Depois de Dongora, foi nomeado pároco de Tullo – uma das primeiras missões entre os Sidamas na margem do lago Hawassa. Foram tempos de crise de crescimento, colaboração com os padres locais e entrega de algumas missões.

Mais tarde, o bispo decidiu dividir a paróquia, que tinha cerca de 60 capelas. Abba Giuseppe voltou a fazer as malas e foi para Arosa, a capela escolhida para ser o centro da nova missão. Contudo, a escassez de missionários levou a província a entregar Arosa ao clero local e foi transferido para Teticha, uma missão extensa nas montanhas de Sidamo, a 2700 metros acima do nível do mar, onde o comboniano português padre Ivo do Vale trabalhou bastantes anos com muito amor.

Durante a estada em Teticha, Abba Giuseppe foi convidado a ir a Fullasa – a maior paróquia do vicariato de Hawassa e no país com cerca de 40 mil católicos – para a entregar ao clero local. Ficou lá de Janeiro a Outubro de 2013.

Em 2015, chegou o tempo de dividir a missão. Os Combonianos fizeram da capela de Daye, nas terras baixas, a cerca de 50 quilómetros a sul da sede da missão, o centro da nova paróquia. Num vasto complexo, Abba Giuseppe construiu uma escola e uma casa e fez um poço para acolher a nova comunidade. A nova missão começou com 27 capelas. Os missionários também abriram um infantário, depois a escola primária e finalmente a escola média. Juntas, tinham 700 alunos.
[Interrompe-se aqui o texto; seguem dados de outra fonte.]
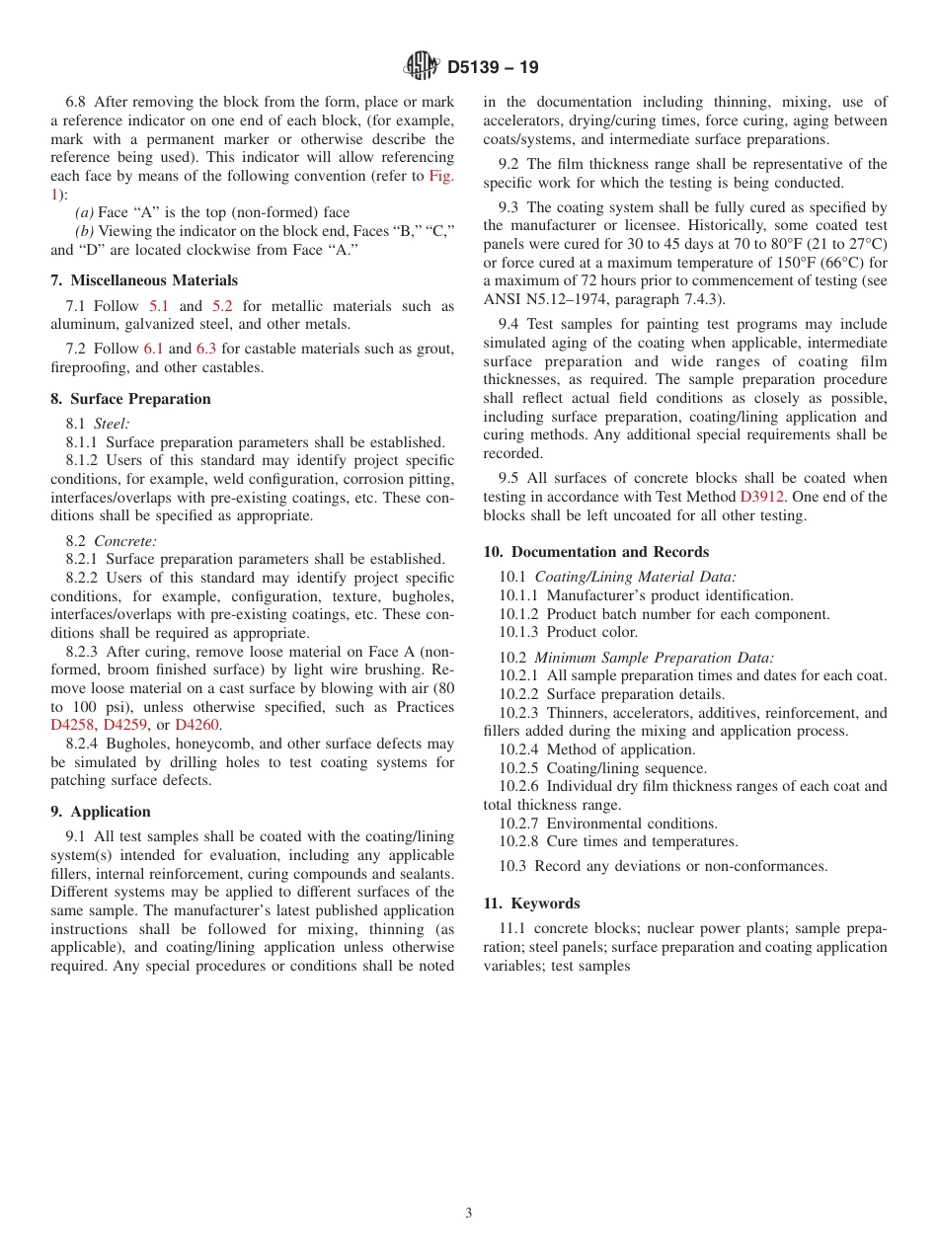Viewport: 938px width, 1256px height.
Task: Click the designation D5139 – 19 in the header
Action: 493,67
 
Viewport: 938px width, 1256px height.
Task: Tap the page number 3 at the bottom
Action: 469,1213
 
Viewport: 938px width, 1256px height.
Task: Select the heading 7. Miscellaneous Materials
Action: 144,280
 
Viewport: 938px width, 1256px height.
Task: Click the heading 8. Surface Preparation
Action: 130,399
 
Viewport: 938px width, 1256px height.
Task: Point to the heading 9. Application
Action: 101,812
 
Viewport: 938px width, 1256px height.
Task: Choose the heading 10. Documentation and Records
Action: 596,552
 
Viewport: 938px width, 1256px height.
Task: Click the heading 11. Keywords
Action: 531,903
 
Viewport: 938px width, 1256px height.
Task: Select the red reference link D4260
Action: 197,726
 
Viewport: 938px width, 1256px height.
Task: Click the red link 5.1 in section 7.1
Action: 159,306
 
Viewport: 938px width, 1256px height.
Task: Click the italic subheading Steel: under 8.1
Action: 112,424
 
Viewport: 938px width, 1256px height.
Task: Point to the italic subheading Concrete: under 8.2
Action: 125,541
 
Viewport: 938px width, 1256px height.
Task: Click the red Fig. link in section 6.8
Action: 440,176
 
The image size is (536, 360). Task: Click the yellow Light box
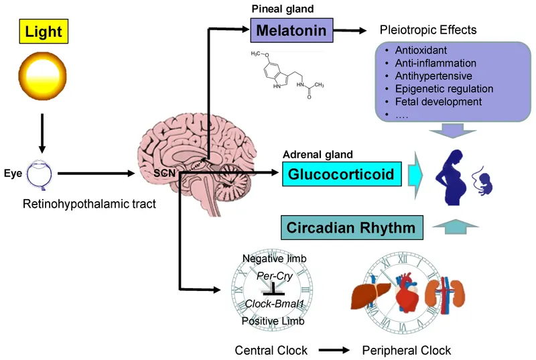[x=43, y=31]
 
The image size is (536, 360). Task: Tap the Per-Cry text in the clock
[x=272, y=275]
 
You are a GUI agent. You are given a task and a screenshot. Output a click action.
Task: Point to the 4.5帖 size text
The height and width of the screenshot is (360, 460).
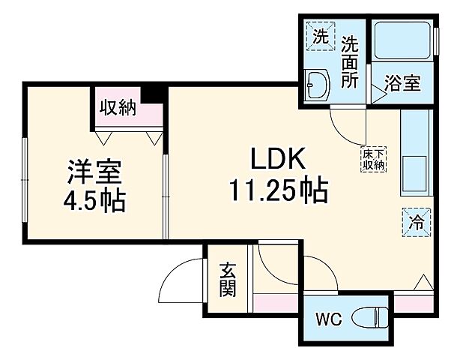point(94,200)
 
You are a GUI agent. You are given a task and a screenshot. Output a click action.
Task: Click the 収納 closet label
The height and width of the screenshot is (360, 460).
point(118,107)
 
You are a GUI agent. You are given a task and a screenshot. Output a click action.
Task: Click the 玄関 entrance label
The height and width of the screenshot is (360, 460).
point(229,279)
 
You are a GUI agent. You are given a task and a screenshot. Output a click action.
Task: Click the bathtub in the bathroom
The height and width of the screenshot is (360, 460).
point(402,42)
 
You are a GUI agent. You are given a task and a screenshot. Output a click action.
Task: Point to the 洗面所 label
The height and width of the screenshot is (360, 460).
point(350,62)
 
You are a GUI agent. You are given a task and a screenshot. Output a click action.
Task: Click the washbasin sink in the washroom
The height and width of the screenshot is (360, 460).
point(318,84)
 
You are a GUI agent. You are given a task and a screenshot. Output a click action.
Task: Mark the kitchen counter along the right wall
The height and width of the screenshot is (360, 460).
point(414,158)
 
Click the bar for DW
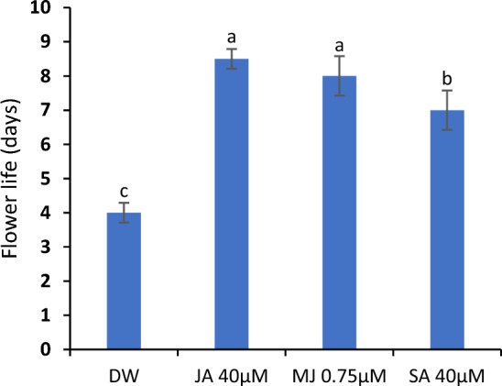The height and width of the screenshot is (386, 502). click(126, 281)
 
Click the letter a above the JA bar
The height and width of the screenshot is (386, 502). click(232, 38)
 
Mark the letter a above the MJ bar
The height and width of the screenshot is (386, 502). click(339, 44)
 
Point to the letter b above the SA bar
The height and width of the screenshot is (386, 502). click(445, 79)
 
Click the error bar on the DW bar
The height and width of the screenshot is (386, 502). click(126, 213)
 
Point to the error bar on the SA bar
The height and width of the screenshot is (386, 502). click(445, 110)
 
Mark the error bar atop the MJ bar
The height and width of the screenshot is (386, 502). click(339, 76)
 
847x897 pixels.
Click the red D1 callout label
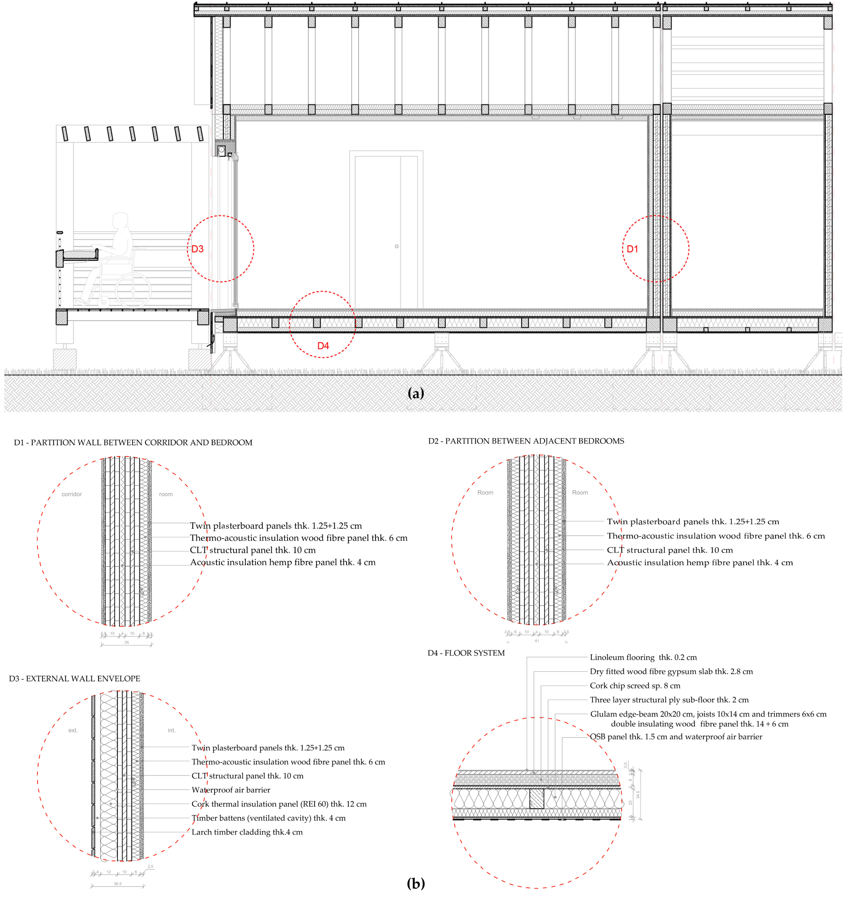(x=632, y=249)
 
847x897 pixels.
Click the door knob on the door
(x=396, y=246)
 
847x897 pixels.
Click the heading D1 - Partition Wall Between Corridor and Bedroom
(x=133, y=443)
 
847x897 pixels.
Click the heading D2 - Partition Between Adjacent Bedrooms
(x=526, y=441)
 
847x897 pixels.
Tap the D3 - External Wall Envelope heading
(x=74, y=678)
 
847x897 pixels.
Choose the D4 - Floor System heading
(x=466, y=653)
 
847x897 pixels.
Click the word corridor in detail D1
(x=72, y=494)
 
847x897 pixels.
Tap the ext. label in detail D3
(x=73, y=730)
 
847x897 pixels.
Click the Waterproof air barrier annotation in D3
(x=231, y=790)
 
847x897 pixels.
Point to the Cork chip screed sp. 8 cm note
(x=635, y=686)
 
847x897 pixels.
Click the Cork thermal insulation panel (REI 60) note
(x=279, y=804)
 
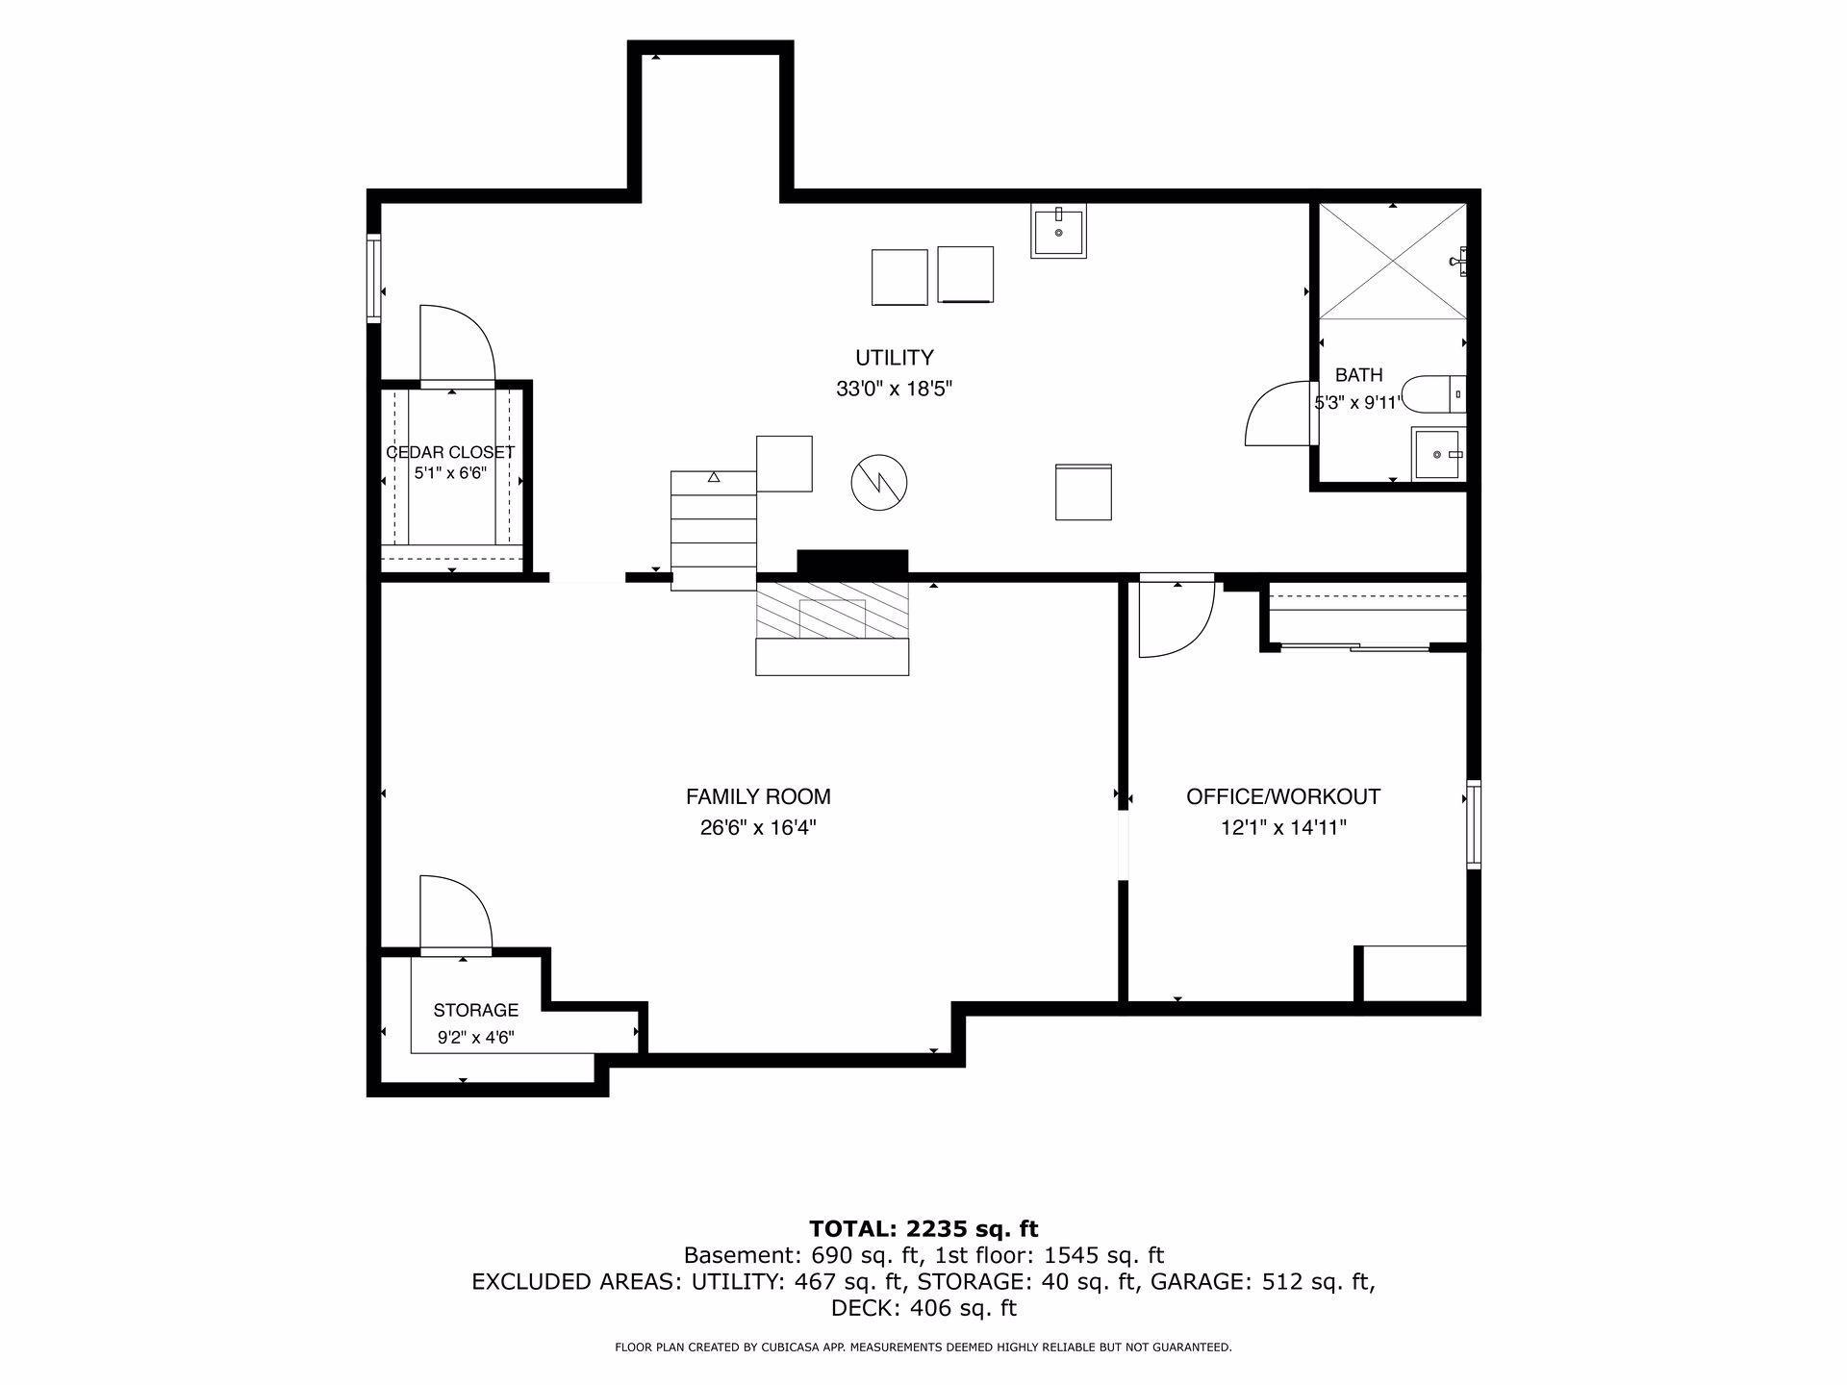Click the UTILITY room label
[895, 358]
Salvar a África com a África

A rotação interna trouxe Abba Giuseppe de Daye para Hawassa em Julho de 2020. No início deste ano, problemas de saúde obrigaram-no a ir para Adis-Abeba, onde veio a falecer no dia 13 de Janeiro passado.

O Departamento da Missão de Bolzano, na Itália – a sua diocese de origem – concluiu um documentário sobre Abba Giuseppe com estas palavras: «Tu amas o povo e o povo ama-te.» Uma frase curta que sintetiza admiravelmente o seu serviço missionário na Etiópia.

Ele próprio não precisou de muitas palavras para resumir o percurso missionário: «Tive a oportunidade de ver o início de muitas missões e depois de testemunhar a sua entrega ao clero local. O meu serviço missionário é resumido nas palavras de São Daniel Comboni “Salvar a África com a África”.»